→ TASK A: In the listing, replace "wrench" with "spanner" in the lines from the one containing "Click the @ email spring icon" through the end of the listing, inclusive. Give those lines with nothing else changed.

If litotes occurs in 3:18 and in 5:24, then John’s Gospel contributes more concerning the “doctrine of justification” than ordinarily recognized. For what John affirms in these two passages is not simply that believers “are not condemned” or “do not come into condemnation.” Rather, by way of litotes these affirmations exploit the emphatic use of understatement to affirm the positive by negating its opposite. So Jesus is emphatically affirming that his coming brings forward the verdict of the last day so that already the verdict of justification is being announced through the gospel to everyone who believes in him.

Jesus announces, “And this is the verdict: the Light came into the world, and people loved darkness rather than the Light, for their deeds were evil” (John 3:19). So, in Christ, God already brings judgment to bear upon the world. The divine verdict of the last day is in, for the gospel is God’s announcement of his verdict ahead of the coming day of resurrection and judgment. As the cross of Christ Jesus portrays judgment’s condemnation on that impending last day, so his vacated tomb depicts the last day’s resurrection of life. Judgment, God’s wrath upon Christ on the cross condemned for others, and resurrection, God’s vindicating him by raising him from the tomb, constitute the in-breaking of God’s last day acts into the present age, both now bestowed to Christ’s believers in anticipation of the age to come.

→ INPUT MATERIAL:
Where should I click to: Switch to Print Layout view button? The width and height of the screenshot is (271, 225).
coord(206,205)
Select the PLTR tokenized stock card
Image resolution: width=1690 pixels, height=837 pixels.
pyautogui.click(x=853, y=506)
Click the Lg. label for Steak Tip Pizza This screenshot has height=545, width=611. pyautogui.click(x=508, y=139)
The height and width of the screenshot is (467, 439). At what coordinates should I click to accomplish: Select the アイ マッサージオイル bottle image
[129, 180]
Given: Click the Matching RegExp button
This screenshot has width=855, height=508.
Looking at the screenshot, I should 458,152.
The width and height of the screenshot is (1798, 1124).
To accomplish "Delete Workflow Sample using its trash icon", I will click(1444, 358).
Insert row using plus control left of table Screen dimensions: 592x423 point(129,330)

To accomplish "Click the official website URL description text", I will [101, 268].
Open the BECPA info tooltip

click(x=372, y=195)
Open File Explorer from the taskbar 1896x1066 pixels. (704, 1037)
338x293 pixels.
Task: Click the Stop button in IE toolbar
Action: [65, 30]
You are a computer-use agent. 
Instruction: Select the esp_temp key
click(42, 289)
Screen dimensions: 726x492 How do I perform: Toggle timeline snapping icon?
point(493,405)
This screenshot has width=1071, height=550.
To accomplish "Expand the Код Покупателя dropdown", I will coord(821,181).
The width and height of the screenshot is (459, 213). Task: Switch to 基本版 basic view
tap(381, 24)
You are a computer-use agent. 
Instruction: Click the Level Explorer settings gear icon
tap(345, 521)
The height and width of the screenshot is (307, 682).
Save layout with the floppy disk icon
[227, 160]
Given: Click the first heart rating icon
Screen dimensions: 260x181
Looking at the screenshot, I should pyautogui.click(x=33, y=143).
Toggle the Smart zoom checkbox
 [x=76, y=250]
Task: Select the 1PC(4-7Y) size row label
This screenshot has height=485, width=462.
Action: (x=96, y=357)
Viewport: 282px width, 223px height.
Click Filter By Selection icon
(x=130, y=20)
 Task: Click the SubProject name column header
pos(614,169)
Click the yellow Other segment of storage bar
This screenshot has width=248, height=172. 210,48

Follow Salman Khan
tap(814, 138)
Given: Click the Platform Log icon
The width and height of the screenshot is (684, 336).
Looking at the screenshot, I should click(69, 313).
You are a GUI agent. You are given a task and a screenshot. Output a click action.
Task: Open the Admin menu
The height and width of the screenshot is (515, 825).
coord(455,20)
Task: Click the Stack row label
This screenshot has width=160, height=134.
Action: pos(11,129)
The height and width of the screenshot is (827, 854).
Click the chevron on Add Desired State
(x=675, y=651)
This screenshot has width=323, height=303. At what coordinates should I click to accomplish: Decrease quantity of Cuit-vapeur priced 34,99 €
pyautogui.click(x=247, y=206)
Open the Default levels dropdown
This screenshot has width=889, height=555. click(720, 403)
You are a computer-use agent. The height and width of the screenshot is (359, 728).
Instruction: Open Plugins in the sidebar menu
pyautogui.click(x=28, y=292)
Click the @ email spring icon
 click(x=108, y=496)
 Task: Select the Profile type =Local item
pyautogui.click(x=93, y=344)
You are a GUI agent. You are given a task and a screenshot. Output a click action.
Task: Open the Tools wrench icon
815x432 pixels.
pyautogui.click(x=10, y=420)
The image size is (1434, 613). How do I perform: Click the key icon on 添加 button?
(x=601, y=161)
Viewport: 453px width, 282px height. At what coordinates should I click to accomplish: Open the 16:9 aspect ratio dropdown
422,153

→ TASK B: Reproduce the passage on litotes and judgment in John's Gospel word for word.

→ WORKED ANSWER A:
Click the @ email spring icon
 click(x=108, y=496)
 Task: Select the Profile type =Local item
pyautogui.click(x=93, y=344)
You are a GUI agent. You are given a task and a screenshot. Output a click action.
Task: Open the Tools spanner icon
815x432 pixels.
pyautogui.click(x=10, y=420)
The image size is (1434, 613). How do I perform: Click the key icon on 添加 button?
(x=601, y=161)
Viewport: 453px width, 282px height. At what coordinates should I click to accomplish: Open the 16:9 aspect ratio dropdown
422,153

→ WORKED ANSWER B:
If litotes occurs in 3:18 and in 5:24, then John’s Gospel contributes more concerning the “doctrine of justification” than ordinarily recognized. For what John affirms in these two passages is not simply that believers “are not condemned” or “do not come into condemnation.” Rather, by way of litotes these affirmations exploit the emphatic use of understatement to affirm the positive by negating its opposite. So Jesus is emphatically affirming that his coming brings forward the verdict of the last day so that already the verdict of justification is being announced through the gospel to everyone who believes in him.

Jesus announces, “And this is the verdict: the Light came into the world, and people loved darkness rather than the Light, for their deeds were evil” (John 3:19). So, in Christ, God already brings judgment to bear upon the world. The divine verdict of the last day is in, for the gospel is God’s announcement of his verdict ahead of the coming day of resurrection and judgment. As the cross of Christ Jesus portrays judgment’s condemnation on that impending last day, so his vacated tomb depicts the last day’s resurrection of life. Judgment, God’s wrath upon Christ on the cross condemned for others, and resurrection, God’s vindicating him by raising him from the tomb, constitute the in-breaking of God’s last day acts into the present age, both now bestowed to Christ’s believers in anticipation of the age to come.